Die Brutalität des (Anti-)Helden und vielmehr noch seines weiblichen Sidekicks, deren Gewaltpotenzial besonders hoch ist, lassen zu keiner Zeit gepflegte Actionunterhaltung aufkommen. Man fühlt sich als Zuschauer entweder von der Gewalt abgestoßen oder staunt über die Härte. Super ist bei aller Überzeichnung und Absurdität wohl der realistischste und ehrlichste „Superheldenfilm“. Hier haben die maskierten „Kämpfer für das Gute“ nicht nur keine übermenschlichen Kräfte, sondern auch keine Skrupel die Bösen zu Brei zu schlagen, egal ob sie jetzt wirklich schuldig sind oder nicht.
Die Geschichte kombiniert ins Absurde überdosierte Zutaten aus bekannten Superheldenfilmen mit beißender, aber äußerst treffender US-Gesellschaftskritik. Besonders einprägsam ist eine Montageszene, in welcher Frank und Libby sich für den großen Showdown wappnen, indem sie ausgiebigst im örtlichen Waffenladen shoppen gehen. Wie passend, dass sich auch der Name des Regisseurs fast genau wie das englische Wort für Schusswaffe schreibt. Die übermäßige Neigung zur Gewalt, die den Alltag in den USA nicht selten dominiert (siehe etwa die Erschießung unbewaffneter afroamerikanischer Verdächtiger durch die Polizei), treibt Gunn mit seinem Film auf die Spitze und setzt sozialkritische Nadelstiche, die richtig wehtun, eben weil sie so treffend sind.

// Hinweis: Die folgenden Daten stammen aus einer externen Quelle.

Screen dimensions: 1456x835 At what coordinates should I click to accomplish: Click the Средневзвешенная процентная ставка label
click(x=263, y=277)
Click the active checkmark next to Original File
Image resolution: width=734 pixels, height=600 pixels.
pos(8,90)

Super funktioniert auch deswegen so gut, weil die Beteiligten das Beste aus dem schmalen Budget von nur 2,5 Millionen Dollar gemacht haben. So gaben sich die Darsteller um die bekannten Stars Liv Tyler (Herr der Ringe), Ellen Page (Juno, X-Men: Zukunft ist Vergangenheit) und Kevin Bacon (X-Men: Erste Entscheidung) mit dem Mindestlohn der US-Schauspielergewerkschaft zufrieden. Kamera, Schnitt, Musik und Effekte erwecken sogar den Eindruck einer teureren Produktion.
Fazit: Derbe, aber zielgenaue Satire über reaktionäres Vigilantentum, religiösen Wahn und verblendete „Helden“. 8 von 10 Punkten.